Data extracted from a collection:
++++++++++

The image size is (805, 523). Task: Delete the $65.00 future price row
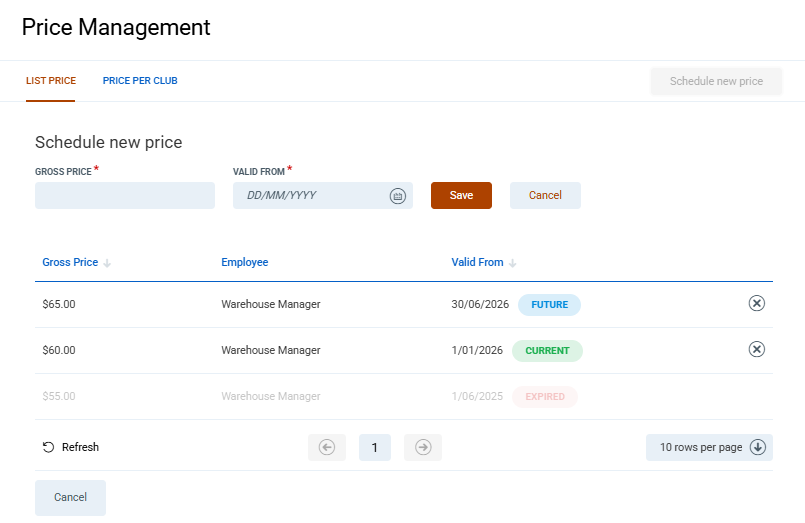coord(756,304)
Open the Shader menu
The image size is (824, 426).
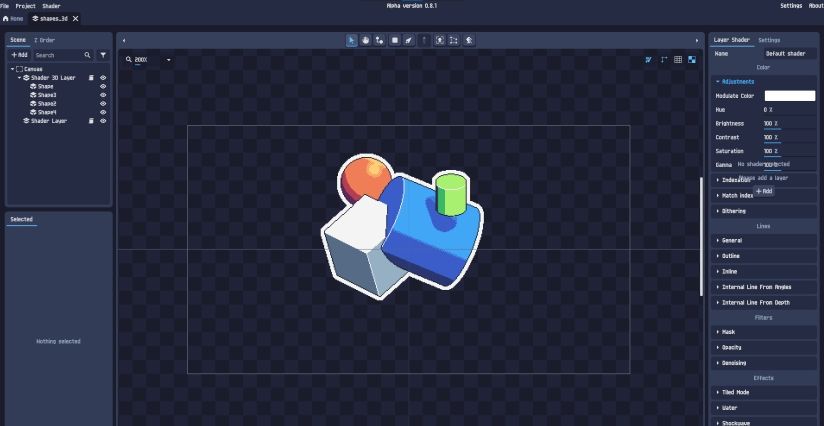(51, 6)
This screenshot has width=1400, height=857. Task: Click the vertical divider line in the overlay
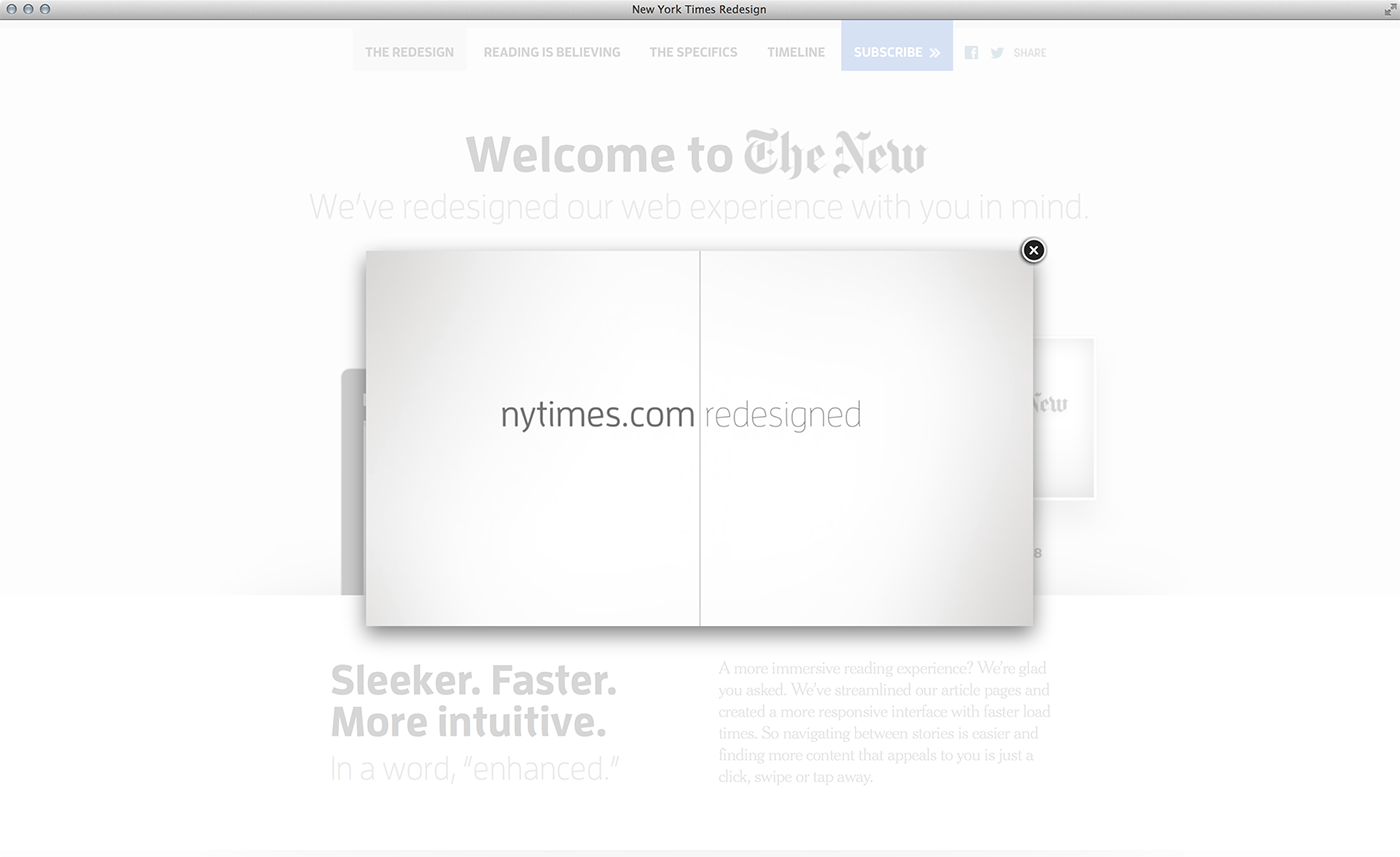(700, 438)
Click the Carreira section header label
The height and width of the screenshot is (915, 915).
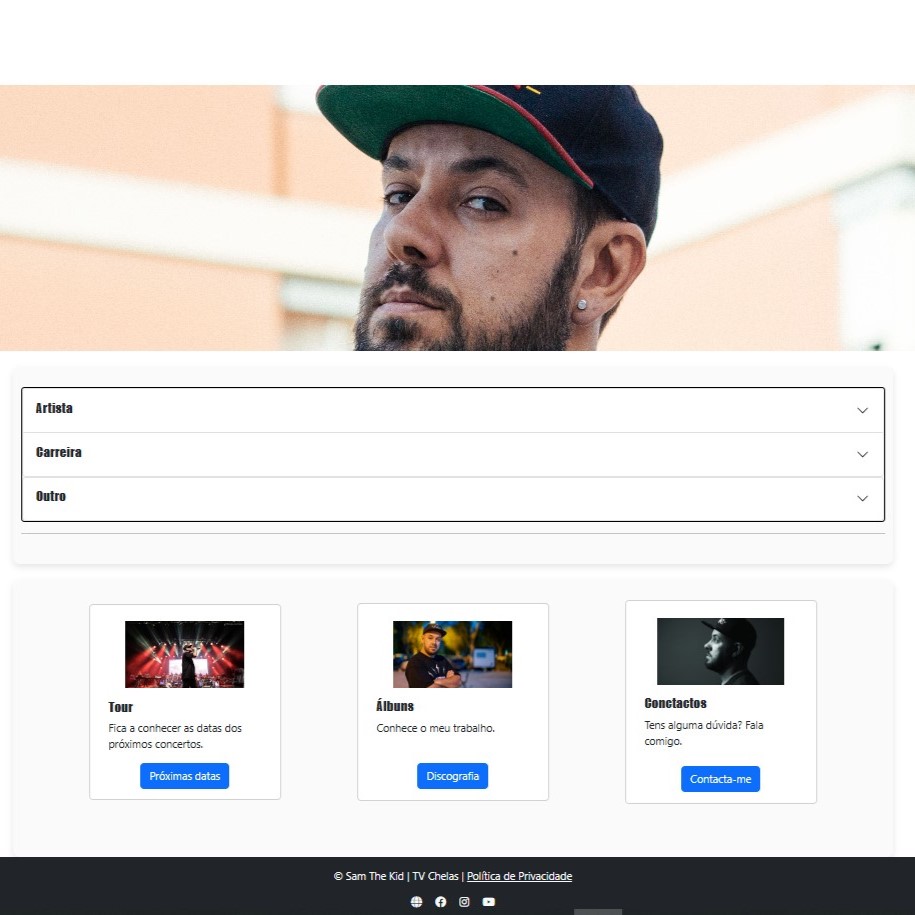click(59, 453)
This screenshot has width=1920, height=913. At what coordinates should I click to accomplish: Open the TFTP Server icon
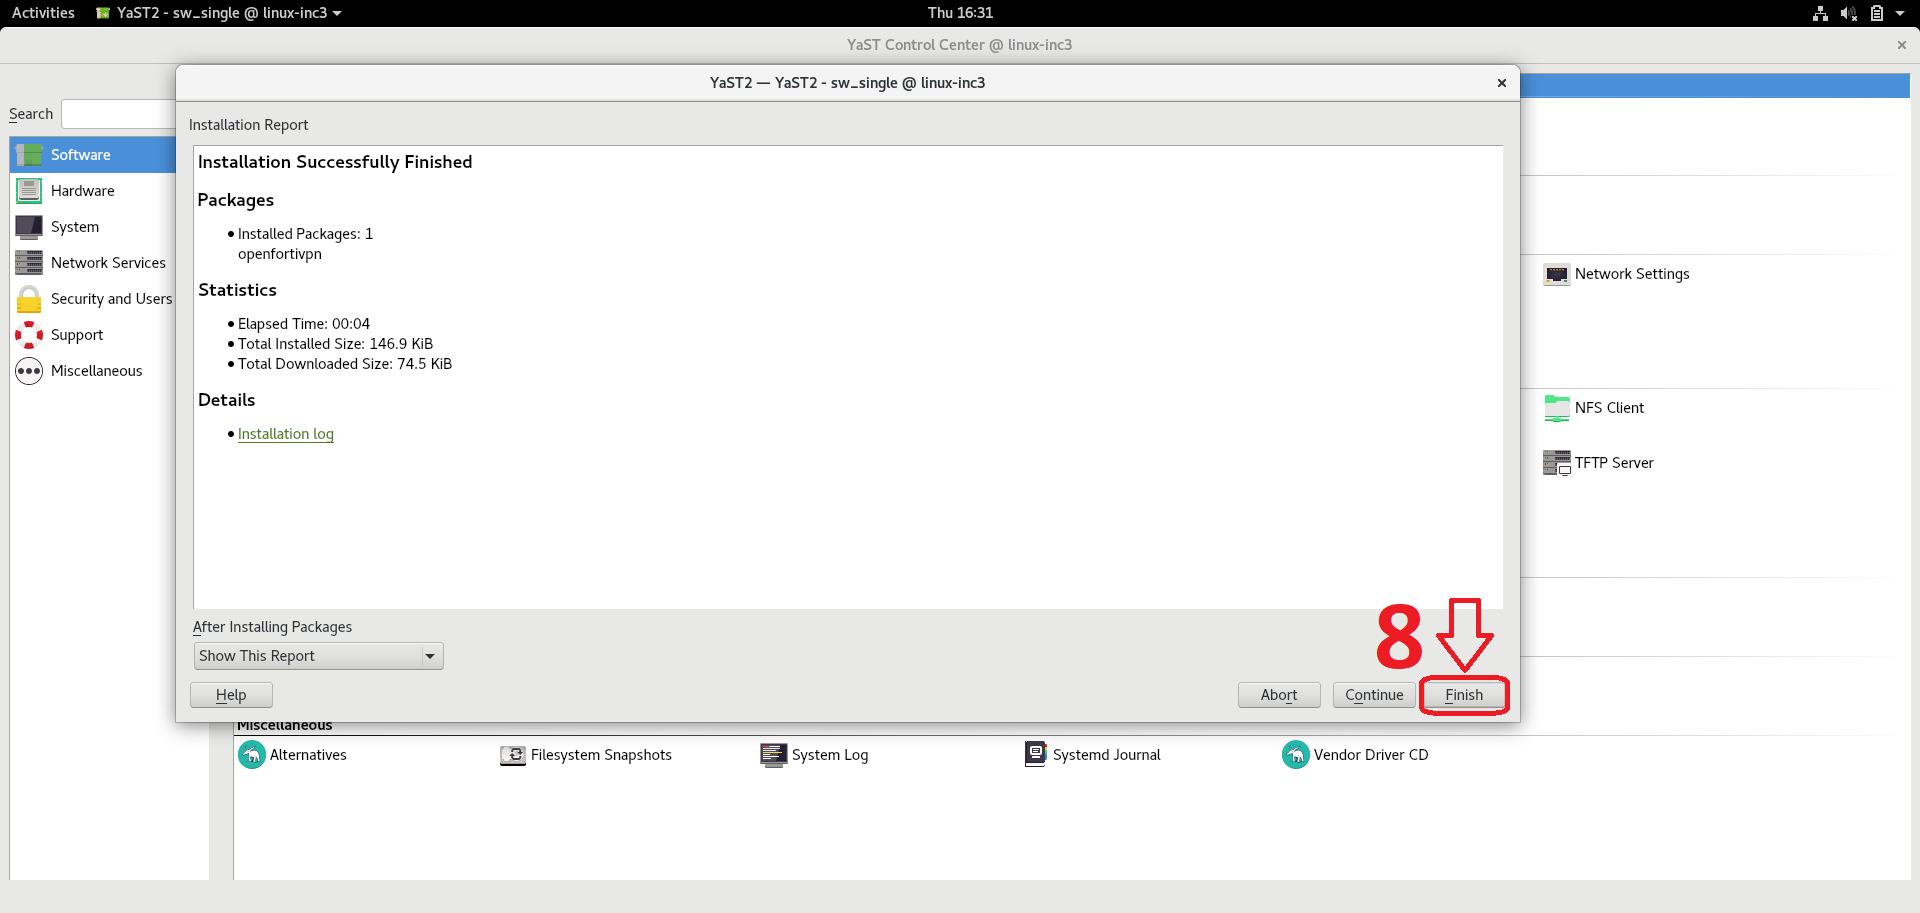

++++++++++

Without any of the pictures, repeat the entries above word for word.

The image size is (805, 523). Task: Delete the $65.00 future price row
coord(756,304)
Open the Shader menu
The image size is (824, 426).
(51, 6)
This screenshot has width=1400, height=857. Task: Click the vertical divider line in the overlay
(700, 438)
Click the Carreira section header label
The height and width of the screenshot is (915, 915).
click(59, 453)
This screenshot has width=1920, height=913. At what coordinates should I click to accomplish: Open the TFTP Server icon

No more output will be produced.